The girl’s death raises questions about whether border agents knew she was ill and whether she was fed anything or given anything to drink during the eight-plus hours she was in custody.
Immigrants, attorneys and activists have long raised issues with the conditions of Border Patrol holding cells. In Tucson, an ongoing lawsuit claims holding cells are filthy, extremely cold and lacking basic necessities such as blankets. A judge overseeing that lawsuit has ordered the agency’s Tucson Sector, which patrols much of the Arizona-Mexico border, to provide blankets and mats to sleep on and to continually turn over surveillance footage from inside the cells.
The Border Patrol has seen an increasing trend of large groups of immigrants, many with young children, walking up to agents and turning themselves in. Most are Central American and say they are fleeing violence. They turn themselves in instead of trying to circumvent authorities, many with plans to apply for asylum.
Agents in Arizona see groups of over 100 people on a regular basis, sometimes including infants and toddlers.

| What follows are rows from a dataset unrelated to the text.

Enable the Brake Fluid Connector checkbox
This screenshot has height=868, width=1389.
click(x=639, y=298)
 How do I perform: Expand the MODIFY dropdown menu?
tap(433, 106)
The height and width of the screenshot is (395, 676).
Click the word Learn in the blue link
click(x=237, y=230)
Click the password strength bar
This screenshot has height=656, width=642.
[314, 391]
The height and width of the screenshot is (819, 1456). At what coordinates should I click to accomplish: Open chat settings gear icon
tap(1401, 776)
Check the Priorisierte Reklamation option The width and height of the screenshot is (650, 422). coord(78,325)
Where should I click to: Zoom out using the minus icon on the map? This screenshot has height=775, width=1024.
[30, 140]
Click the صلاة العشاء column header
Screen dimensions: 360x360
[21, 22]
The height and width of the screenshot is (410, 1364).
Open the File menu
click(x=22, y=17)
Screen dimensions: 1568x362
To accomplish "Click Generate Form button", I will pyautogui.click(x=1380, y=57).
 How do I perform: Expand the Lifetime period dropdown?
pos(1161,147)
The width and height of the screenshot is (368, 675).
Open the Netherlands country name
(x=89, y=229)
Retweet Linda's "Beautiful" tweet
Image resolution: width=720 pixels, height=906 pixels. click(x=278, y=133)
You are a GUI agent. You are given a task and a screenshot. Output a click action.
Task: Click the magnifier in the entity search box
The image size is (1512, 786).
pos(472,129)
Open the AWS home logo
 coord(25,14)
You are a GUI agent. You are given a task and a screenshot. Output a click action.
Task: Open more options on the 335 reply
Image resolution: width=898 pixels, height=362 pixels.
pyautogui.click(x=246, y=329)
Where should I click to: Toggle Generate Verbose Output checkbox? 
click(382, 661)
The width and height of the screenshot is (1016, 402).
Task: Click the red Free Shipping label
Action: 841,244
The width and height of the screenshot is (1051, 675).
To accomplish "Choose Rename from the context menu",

Arresting such groups poses logistical problems for agents who have to wait on transport vans that are equipped with baby seats to take them to processing facilities, some which are at least half hour north of the border.
The death of the 7-year-old comes after a toddler died in May just after being released from an ICE family detention facility in Texas, and as the administration of Donald Trump attempts to ban people from asking for asylum if they crossed the border illegally. A federal appeals court has temporarily blocked that ban, but the administration asked the US Supreme Court to reinstate it Tuesday.
Cynthia Pompa, advocacy manager for the ACLU Border Rights Center, said migrant deaths increased last year even as the number of border crossing dropped.
“This tragedy represents the worst possible outcome when people, including children, are held in inhumane conditions. Lack of accountability, and a culture of cruelty within CBP have exacerbated policies that lead to migrant deaths,” Pompa said.